**What this task involves:** Send back every record word for word, with nothing missing.

**Data for this task:**
>>>

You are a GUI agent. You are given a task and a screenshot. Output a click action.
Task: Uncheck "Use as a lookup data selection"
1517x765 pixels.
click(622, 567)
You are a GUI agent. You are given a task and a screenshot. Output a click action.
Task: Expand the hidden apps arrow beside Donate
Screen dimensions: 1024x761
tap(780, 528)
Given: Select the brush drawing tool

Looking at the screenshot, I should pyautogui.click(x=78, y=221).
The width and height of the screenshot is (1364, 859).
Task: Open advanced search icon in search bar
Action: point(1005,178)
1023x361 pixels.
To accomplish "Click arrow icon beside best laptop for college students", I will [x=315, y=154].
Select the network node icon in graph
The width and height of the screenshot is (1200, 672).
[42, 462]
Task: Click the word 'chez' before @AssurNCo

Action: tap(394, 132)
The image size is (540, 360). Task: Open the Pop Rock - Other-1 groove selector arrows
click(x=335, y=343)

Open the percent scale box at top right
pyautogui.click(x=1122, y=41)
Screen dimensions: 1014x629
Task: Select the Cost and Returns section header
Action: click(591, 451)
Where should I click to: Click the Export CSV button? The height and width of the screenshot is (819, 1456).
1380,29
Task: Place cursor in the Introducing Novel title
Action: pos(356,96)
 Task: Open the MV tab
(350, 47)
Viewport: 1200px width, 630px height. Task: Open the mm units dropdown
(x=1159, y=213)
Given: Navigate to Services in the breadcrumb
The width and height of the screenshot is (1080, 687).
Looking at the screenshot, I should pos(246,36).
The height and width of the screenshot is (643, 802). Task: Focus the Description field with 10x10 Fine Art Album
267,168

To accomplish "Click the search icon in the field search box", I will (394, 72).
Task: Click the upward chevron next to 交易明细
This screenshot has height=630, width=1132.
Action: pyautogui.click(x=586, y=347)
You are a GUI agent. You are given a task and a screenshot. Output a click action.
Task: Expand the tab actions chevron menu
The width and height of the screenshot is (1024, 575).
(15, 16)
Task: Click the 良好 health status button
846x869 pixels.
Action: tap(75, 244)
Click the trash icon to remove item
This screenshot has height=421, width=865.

<<<

**Answer to the problem:**
You are a GUI agent. You are given a task and a screenshot. Output a click action.
Task: Uncheck "Use as a lookup data selection"
1517x765 pixels.
click(622, 567)
You are a GUI agent. You are given a task and a screenshot. Output a click action.
Task: Expand the hidden apps arrow beside Donate
Screen dimensions: 1024x761
tap(780, 528)
Given: Select the brush drawing tool

Looking at the screenshot, I should pyautogui.click(x=78, y=221).
The width and height of the screenshot is (1364, 859).
Task: Open advanced search icon in search bar
Action: point(1005,178)
1023x361 pixels.
To accomplish "Click arrow icon beside best laptop for college students", I will [x=315, y=154].
Select the network node icon in graph
The width and height of the screenshot is (1200, 672).
[42, 462]
Task: Click the word 'chez' before @AssurNCo

Action: tap(394, 132)
The image size is (540, 360). Task: Open the Pop Rock - Other-1 groove selector arrows
click(x=335, y=343)

Open the percent scale box at top right
pyautogui.click(x=1122, y=41)
Screen dimensions: 1014x629
Task: Select the Cost and Returns section header
Action: click(591, 451)
Where should I click to: Click the Export CSV button? The height and width of the screenshot is (819, 1456).
1380,29
Task: Place cursor in the Introducing Novel title
Action: pos(356,96)
 Task: Open the MV tab
(350, 47)
Viewport: 1200px width, 630px height. Task: Open the mm units dropdown
(x=1159, y=213)
Given: Navigate to Services in the breadcrumb
The width and height of the screenshot is (1080, 687).
Looking at the screenshot, I should pos(246,36).
The height and width of the screenshot is (643, 802). Task: Focus the Description field with 10x10 Fine Art Album
267,168

To accomplish "Click the search icon in the field search box", I will (394, 72).
Task: Click the upward chevron next to 交易明细
This screenshot has height=630, width=1132.
Action: pyautogui.click(x=586, y=347)
You are a GUI agent. You are given a task and a screenshot. Output a click action.
Task: Expand the tab actions chevron menu
The width and height of the screenshot is (1024, 575).
(15, 16)
Task: Click the 良好 health status button
846x869 pixels.
Action: tap(75, 244)
Click the trash icon to remove item
This screenshot has height=421, width=865.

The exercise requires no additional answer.